*Assignment*
The records below are to be transcribed exactly, with the pictures removed.

#### Records provided

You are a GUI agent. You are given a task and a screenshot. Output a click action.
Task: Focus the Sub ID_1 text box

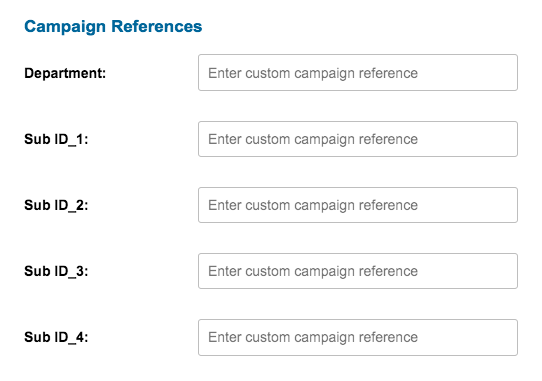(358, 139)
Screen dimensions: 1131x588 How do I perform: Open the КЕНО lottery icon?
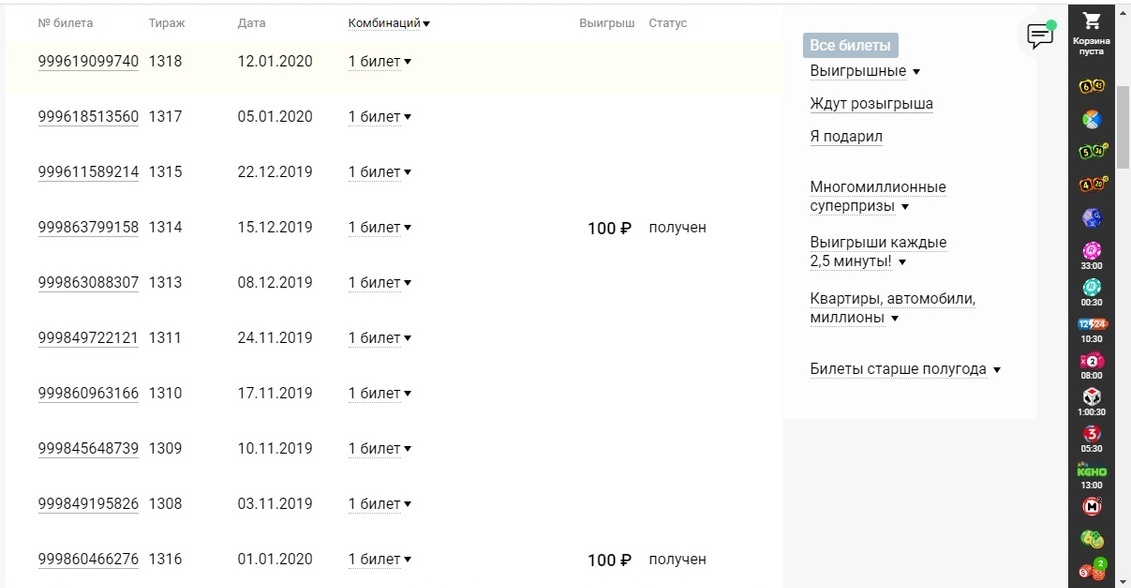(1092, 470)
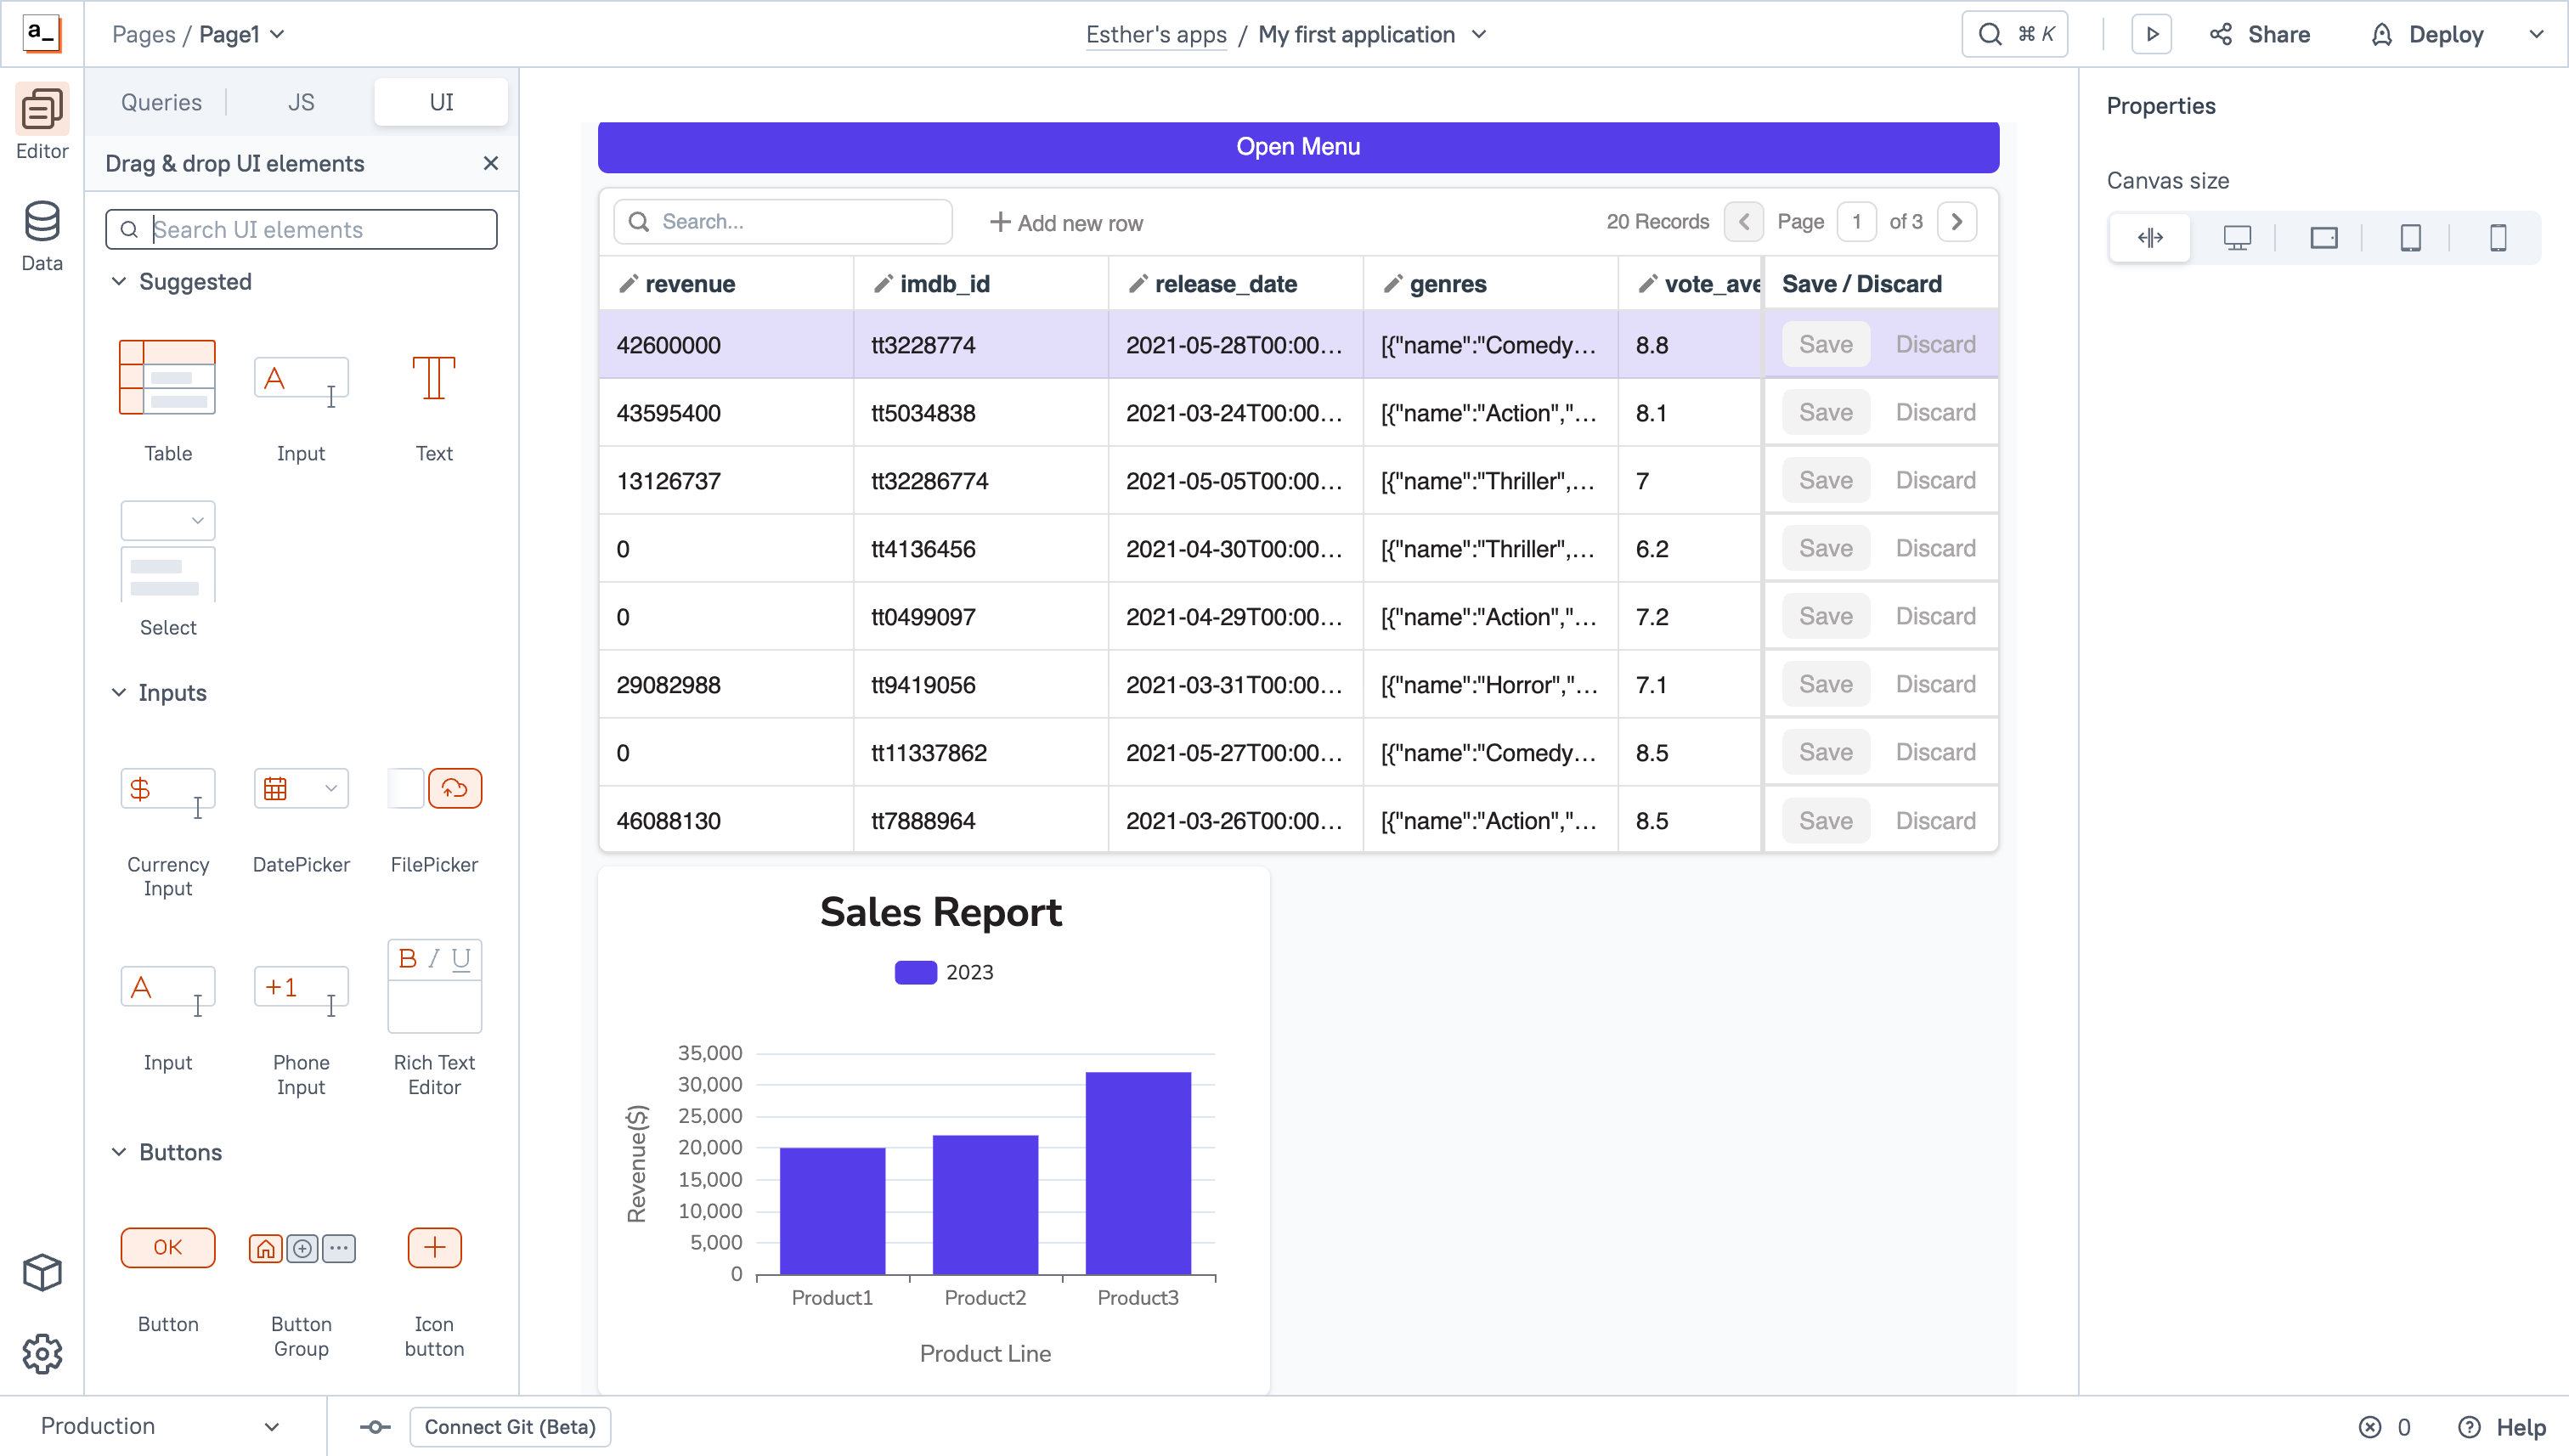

########

*Completed task*
You are a GUI agent. You are given a task and a screenshot. Output a click action.
Task: Focus the Sub ID_1 text box

(358, 139)
Screen dimensions: 1131x588 How do I perform: Open the КЕНО lottery icon?
(1092, 470)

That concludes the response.